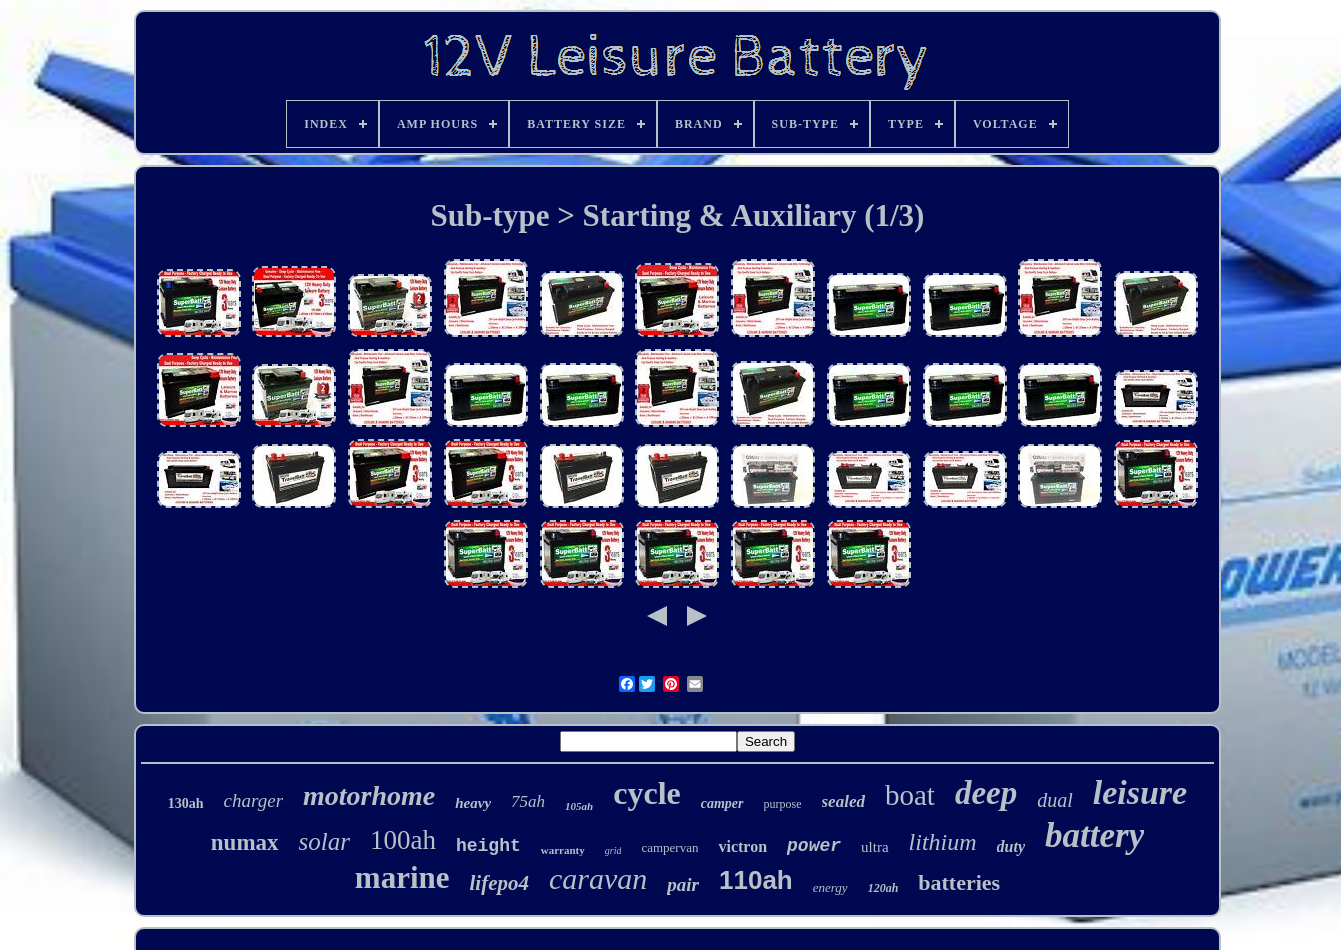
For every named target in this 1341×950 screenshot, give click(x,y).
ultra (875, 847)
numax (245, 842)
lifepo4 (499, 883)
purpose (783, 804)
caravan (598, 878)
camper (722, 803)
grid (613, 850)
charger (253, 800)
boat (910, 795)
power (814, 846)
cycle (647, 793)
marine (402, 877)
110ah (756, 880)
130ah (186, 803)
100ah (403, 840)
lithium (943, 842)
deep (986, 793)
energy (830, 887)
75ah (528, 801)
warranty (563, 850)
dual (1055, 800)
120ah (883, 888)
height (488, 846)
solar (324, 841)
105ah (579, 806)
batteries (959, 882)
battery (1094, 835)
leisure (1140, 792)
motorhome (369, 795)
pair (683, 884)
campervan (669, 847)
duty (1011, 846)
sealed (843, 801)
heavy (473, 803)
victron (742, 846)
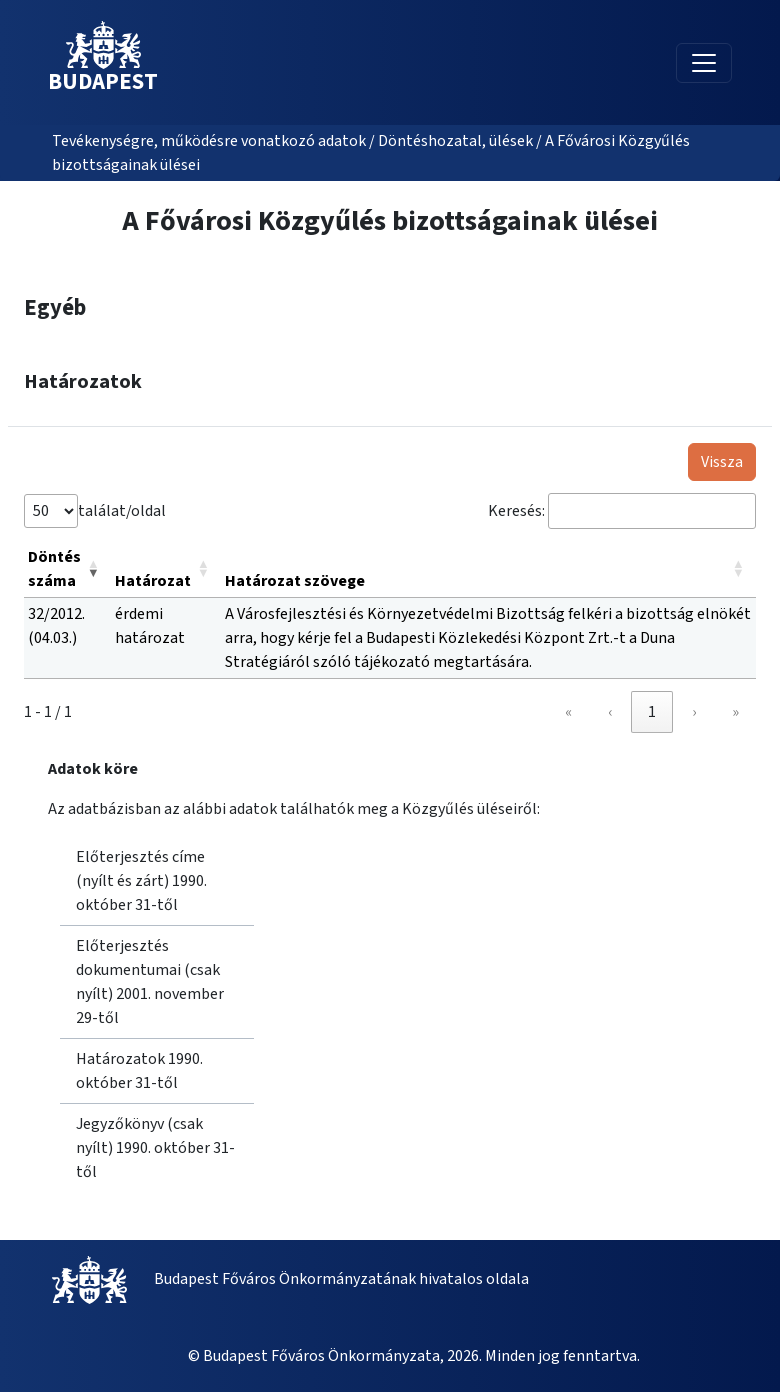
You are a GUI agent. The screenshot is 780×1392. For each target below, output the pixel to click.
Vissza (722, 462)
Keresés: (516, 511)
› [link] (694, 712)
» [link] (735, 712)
= = = =
[Task goal]: Copy every row above word for word, but omit the pictures.

[Task response]:
For every named target in this 1341×950 screenshot, give click(x,y).
ultra (875, 847)
numax (245, 842)
lifepo4 (499, 883)
purpose (783, 804)
caravan (598, 878)
camper (722, 803)
grid (613, 850)
charger (253, 800)
boat (910, 795)
power (814, 846)
cycle (647, 793)
marine (402, 877)
110ah (756, 880)
130ah (186, 803)
100ah (403, 840)
lithium (943, 842)
deep (986, 793)
energy (830, 887)
75ah (528, 801)
warranty (563, 850)
dual (1055, 800)
120ah (883, 888)
height (488, 846)
solar (324, 841)
105ah (579, 806)
batteries (959, 882)
battery (1094, 835)
leisure (1140, 792)
motorhome (369, 795)
pair (683, 884)
campervan (669, 847)
duty (1011, 846)
sealed (843, 801)
heavy (473, 803)
victron (742, 846)
You are a GUI agent. The screenshot is 780×1392. For each target below, output the pixel to click.
Vissza (722, 462)
Keresés: (516, 511)
› [link] (694, 712)
» [link] (735, 712)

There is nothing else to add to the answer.